The Luneburg lens is a spherically symmetrical gradient refractive index (GRIN) device with unique imaging properties. Its wide field-of-view (FoV) and minimal aberration have lead it to be successfully applied in microwave antennas. However, only limited realizations have been demonstrated in acoustics. Previously proposed acoustic Luneburg lenses are mostly limited to inherently two-dimensional designs at frequencies from 1 kHz to 7 kHz. Designing three-dimensional acoustic Luneburg lens requires designing and fabrication of structures with complex three-dimensional geometries with overhanging structures at subwavelength precision. Therefore, it remains challenging to design a true three-dimensional acoustic Luneburg lens, particularly for the airborne ultrasonic frequency range.

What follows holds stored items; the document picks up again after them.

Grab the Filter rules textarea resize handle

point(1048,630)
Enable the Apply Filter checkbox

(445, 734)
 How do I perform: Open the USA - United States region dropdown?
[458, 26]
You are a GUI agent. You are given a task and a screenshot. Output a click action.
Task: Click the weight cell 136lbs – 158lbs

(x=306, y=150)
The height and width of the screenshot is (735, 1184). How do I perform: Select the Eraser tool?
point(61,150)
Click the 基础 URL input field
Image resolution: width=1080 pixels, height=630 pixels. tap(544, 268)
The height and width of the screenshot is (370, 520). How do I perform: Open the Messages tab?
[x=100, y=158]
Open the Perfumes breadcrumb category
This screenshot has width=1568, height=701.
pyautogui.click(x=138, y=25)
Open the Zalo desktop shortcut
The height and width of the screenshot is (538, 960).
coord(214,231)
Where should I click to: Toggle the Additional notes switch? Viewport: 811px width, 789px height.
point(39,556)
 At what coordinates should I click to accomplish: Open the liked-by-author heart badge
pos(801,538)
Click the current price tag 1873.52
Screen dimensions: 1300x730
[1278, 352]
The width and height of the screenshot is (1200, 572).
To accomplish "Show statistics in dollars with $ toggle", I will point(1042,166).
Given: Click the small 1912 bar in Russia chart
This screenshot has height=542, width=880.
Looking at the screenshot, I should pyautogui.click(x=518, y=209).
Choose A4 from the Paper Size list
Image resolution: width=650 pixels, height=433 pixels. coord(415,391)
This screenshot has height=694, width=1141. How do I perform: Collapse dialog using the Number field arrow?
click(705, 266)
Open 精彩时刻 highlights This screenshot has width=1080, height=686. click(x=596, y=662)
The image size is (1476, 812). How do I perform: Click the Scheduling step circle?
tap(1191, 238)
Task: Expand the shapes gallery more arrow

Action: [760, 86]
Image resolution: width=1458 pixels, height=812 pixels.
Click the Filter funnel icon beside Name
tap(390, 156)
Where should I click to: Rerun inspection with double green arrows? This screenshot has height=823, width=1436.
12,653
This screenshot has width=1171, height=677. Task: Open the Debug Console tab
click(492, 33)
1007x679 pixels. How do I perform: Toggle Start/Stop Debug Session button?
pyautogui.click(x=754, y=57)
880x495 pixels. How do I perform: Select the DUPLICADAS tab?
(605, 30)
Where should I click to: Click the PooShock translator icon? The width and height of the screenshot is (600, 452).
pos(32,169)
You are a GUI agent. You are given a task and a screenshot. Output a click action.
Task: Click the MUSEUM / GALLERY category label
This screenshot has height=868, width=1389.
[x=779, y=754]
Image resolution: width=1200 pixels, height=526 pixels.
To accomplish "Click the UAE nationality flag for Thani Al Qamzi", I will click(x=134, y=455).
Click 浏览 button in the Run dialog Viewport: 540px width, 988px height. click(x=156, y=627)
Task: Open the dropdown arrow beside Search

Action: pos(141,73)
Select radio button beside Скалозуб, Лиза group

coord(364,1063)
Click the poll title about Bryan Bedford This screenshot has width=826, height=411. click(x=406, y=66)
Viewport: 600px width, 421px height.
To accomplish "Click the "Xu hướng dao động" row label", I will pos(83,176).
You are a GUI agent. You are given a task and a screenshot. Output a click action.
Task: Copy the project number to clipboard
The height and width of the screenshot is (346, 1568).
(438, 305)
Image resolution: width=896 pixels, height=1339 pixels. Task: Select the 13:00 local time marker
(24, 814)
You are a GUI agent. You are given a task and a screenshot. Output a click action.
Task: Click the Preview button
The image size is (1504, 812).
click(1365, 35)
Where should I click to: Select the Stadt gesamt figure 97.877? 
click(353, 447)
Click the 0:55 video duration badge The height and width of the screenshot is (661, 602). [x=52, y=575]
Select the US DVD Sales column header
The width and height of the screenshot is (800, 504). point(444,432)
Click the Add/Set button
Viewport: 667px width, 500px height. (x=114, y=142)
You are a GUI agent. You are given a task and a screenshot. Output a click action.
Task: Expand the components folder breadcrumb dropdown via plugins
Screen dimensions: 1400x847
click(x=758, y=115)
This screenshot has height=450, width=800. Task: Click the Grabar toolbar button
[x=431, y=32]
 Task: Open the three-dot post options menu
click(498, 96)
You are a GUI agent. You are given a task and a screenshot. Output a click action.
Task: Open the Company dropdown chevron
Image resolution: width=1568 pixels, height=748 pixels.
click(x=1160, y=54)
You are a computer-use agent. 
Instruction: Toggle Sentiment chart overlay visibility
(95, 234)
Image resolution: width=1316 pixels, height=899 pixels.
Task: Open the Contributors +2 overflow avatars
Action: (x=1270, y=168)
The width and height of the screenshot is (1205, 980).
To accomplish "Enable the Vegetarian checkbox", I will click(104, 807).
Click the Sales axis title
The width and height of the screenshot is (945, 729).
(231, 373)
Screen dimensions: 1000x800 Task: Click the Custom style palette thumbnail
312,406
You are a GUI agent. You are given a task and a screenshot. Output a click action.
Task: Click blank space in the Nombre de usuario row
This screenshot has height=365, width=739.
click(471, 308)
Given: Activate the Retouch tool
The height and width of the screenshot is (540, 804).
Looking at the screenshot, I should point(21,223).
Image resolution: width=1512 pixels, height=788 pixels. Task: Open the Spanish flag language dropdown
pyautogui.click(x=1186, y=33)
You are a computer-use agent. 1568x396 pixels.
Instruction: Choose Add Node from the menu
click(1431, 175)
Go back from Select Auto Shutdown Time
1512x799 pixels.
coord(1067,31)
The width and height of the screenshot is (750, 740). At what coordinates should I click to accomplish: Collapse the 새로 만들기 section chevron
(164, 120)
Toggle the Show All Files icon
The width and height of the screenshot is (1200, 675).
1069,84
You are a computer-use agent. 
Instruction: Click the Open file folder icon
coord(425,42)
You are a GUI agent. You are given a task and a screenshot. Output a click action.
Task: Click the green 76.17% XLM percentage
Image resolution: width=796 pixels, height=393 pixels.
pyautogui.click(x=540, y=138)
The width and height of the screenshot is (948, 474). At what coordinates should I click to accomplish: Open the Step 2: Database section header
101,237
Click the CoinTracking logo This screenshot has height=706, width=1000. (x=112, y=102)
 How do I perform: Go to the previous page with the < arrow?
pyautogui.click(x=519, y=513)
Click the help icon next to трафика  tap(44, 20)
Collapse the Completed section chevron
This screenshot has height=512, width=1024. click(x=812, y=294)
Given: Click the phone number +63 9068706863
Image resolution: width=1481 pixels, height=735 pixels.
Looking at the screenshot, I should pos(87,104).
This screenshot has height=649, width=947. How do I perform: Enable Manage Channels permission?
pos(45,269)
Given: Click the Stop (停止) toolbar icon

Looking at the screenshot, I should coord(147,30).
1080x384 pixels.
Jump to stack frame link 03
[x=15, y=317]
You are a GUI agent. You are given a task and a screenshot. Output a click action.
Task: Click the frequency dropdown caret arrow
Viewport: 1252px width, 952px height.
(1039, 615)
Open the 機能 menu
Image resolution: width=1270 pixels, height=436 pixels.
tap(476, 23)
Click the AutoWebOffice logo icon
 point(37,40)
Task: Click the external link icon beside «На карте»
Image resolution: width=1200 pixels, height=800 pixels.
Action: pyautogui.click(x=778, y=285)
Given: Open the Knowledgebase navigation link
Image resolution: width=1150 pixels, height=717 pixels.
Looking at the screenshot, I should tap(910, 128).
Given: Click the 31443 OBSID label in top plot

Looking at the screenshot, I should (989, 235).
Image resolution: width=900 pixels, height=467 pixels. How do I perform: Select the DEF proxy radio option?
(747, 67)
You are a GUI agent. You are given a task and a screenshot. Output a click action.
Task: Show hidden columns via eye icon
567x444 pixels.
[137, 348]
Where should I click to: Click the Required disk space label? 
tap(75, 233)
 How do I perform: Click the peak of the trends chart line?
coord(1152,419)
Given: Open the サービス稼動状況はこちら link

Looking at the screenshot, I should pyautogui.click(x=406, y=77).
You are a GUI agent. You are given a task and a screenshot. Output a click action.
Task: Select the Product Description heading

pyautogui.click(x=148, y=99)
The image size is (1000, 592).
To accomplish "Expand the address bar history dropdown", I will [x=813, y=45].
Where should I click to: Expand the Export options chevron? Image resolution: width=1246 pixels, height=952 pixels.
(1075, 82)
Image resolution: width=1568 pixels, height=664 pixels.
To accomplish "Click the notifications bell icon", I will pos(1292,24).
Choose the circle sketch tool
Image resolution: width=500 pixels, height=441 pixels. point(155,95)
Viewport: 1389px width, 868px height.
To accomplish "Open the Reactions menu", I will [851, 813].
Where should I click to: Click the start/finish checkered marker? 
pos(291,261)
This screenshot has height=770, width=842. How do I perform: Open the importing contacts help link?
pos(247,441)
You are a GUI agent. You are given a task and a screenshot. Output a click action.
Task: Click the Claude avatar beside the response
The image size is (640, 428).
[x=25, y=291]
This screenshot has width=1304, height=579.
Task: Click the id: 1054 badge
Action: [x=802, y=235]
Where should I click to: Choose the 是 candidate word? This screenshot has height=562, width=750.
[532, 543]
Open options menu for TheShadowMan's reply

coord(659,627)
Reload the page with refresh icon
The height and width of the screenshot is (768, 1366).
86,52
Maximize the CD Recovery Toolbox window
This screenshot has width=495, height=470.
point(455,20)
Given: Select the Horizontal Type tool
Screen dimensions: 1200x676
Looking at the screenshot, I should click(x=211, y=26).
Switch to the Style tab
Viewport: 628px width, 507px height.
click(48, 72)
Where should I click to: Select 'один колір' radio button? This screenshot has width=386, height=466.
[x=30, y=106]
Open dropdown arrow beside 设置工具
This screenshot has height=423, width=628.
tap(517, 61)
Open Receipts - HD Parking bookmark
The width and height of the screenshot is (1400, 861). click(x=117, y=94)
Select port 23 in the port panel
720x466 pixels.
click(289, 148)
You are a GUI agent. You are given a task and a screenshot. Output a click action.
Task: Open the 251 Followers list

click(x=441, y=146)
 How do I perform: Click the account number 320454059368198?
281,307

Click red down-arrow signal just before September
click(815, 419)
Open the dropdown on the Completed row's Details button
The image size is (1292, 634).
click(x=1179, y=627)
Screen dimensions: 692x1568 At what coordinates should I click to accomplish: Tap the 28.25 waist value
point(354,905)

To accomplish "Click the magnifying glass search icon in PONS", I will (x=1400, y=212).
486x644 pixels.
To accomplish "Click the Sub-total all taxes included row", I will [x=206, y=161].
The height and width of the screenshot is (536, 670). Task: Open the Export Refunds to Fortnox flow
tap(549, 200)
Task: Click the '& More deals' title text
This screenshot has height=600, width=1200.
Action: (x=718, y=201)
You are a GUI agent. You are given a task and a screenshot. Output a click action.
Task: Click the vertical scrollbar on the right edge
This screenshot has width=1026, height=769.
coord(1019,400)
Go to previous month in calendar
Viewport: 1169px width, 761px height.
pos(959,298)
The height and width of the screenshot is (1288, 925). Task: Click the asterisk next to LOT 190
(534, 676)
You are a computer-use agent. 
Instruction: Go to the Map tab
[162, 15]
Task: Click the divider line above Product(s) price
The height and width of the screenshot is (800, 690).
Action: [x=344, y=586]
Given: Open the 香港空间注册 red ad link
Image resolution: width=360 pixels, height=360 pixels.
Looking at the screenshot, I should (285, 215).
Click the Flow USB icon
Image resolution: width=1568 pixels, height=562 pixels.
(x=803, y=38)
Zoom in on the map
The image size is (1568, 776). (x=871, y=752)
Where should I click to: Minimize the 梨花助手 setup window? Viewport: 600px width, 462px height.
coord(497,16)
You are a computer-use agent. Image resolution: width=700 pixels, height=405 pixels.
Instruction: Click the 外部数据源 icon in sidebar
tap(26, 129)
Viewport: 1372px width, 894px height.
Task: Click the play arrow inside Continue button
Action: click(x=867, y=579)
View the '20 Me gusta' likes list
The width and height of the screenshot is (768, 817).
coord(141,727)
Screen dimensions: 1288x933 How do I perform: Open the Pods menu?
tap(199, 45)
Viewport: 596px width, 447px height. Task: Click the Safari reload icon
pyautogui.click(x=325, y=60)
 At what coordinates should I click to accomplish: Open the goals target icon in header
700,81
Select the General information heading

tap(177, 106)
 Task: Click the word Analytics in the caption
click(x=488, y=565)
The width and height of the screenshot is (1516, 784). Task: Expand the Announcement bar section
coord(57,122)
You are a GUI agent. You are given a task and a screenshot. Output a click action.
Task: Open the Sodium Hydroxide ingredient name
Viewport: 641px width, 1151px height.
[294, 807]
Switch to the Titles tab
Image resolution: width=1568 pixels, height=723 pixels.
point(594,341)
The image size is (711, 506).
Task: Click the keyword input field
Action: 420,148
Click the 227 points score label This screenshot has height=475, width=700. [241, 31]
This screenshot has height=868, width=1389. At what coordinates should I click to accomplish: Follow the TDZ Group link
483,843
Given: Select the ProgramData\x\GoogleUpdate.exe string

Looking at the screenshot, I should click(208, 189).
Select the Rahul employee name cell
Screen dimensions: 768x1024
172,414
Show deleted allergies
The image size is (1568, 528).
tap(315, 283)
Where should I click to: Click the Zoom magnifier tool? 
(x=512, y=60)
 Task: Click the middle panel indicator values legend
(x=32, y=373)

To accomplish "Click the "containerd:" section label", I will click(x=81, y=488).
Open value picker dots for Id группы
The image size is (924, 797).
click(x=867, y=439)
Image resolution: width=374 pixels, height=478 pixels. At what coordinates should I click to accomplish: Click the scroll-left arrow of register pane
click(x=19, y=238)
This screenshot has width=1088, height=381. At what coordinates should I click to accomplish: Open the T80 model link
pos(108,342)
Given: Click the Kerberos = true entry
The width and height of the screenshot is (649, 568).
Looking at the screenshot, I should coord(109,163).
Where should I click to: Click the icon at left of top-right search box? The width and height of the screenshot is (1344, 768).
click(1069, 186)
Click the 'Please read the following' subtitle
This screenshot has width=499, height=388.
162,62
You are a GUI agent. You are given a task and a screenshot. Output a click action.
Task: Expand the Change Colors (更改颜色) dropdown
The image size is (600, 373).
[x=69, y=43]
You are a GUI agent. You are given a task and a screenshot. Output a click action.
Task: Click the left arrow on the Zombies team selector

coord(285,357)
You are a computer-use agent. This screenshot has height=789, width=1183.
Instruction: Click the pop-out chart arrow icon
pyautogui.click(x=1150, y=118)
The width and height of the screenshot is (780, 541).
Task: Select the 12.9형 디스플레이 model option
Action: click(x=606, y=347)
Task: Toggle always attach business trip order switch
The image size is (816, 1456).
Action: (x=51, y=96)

A new design method for scalable and self-supporting metamaterials to demonstrate Luneburg lenses for airborne sound and ultrasonic waves. Two Luneburg lenses are fabricated: a 2.5D ultrasonic version for 40 kHz and a 3D version for 8 kHz sound. Imaging performance of the ultrasonic version is experimentally demonstrated. The method can be straightforwardly extended to design a large range of spatially inhomogeneous GRIN devices, such as transformation acoustics-based wave controlling devices.


Airborne ultrasound lens may be used in a variety of sensing applications that utilizes ultrasonic waves (mostly 30 kHz to 200 kHz) that propagate in air. Such as smart vehicles' ultrasonic sonars to sense the environment to assist self-parking or auto pilot. In addition, particle levitation and wireless power transfer for cable-free transmission of energy are emerging applications of airborne ultrasound. As well as the audible version may be used for improving the radiation pattern for speaker systems.


  • Minimal spherical aberration and a wide FoV.
  • Scalable, build up in a layer-by-layer fashion to form a 3D spatially inhomogeneous device.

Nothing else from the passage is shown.